2. Offer HIER_attempted as a parallel aggregation. Same recursive tree, same per-benchmark weights; NEVER cells excluded from the parent average rather than contributed as zero. Conventional Brain-Score HIER and HIER_attempted differ at κ = 0.75 on quartile labels. Historical comparisons under HIER are confounded with subsequent benchmark additions; HIER_attempted is not.

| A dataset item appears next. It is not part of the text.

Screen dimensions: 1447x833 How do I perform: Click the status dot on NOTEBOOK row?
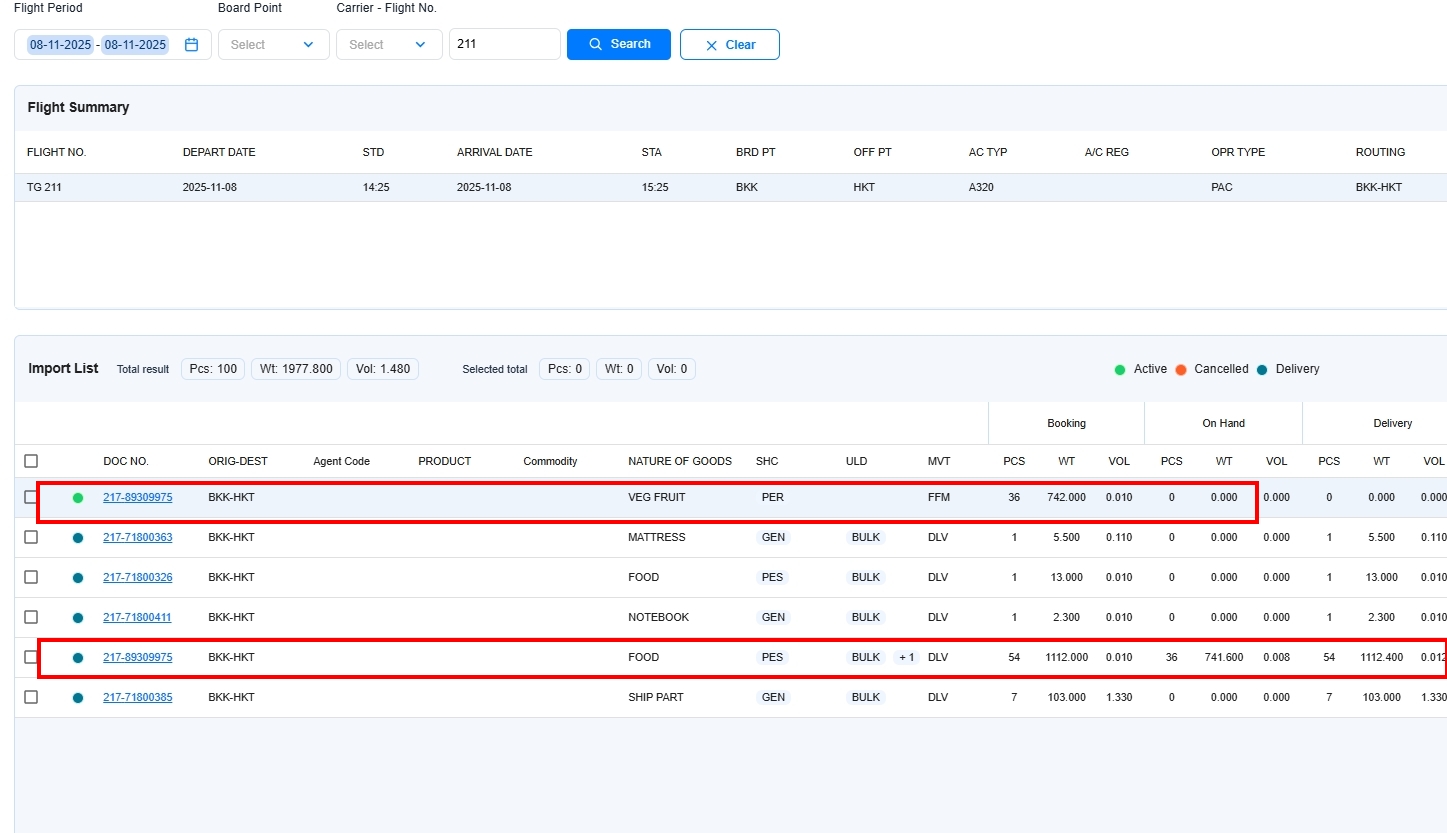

3. Prioritize precision-side benchmark expansions. Of the 18 post-2024 additions, only the two reverse-PLS variants are anti-correlated with HIER_old. The next-most-informative additions are benchmark families that probe representational precision (reverse-PLS variants on additional datasets, RDM-on-residuals after PLS reconstruction, or single-unit-tuning fidelity metrics) rather than further forward-prediction variants on new datasets.
4. Use the 15-benchmark |PC1|+metric panel as a top-tier filter (§4). Calibrated on the pre-2024 cohort (T = minimum Q1+Q2 panel score, train-only, no parameter fit to the holdout). On the 2024+ holdout: sensitivity 97.6% (95% CI [93.4, 100.0]), specificity 69.9% (95% CI [60.9, 77.8]); 100% of Q1 and 95% of Q2 above threshold. The full 99-benchmark suite remains the canonical aggregation.
5. Surface scoring metric as a reporting axis alongside cortical region. The HIER tree is organized anatomically, but the data's pairwise structure is organized by metric (Section 2). Reporting per-metric strata within each region node would let readers see when a model is metric-fragile within a single anatomical level, which the current tree hides.
6. Expose a snapshot view alongside the conventional Brain-Score leaderboard (in progress). The wayback construction (§3b) lets a model be evaluated against the leaderboard as it existed at any prior date. This supports historical-progress claims and makes the timing component of any apparent rank improvement explicit. The dataset already carries the timestamps needed. A historical-wayback prototype is currently a work in progress.

Summary

The leaderboard's published rankings depend as much on aggregation choices as on the brain data being averaged. Different scoring metrics produce different rankings; the NEVER → 0 convention re-quartiles 19% of the cohort; and the principal axis of model variation cuts across the HIER tree's anatomical organization. The recommendations above make those choices visible in the public interface, and the gating cascade keeps the canonical scoring tractable as the suite grows.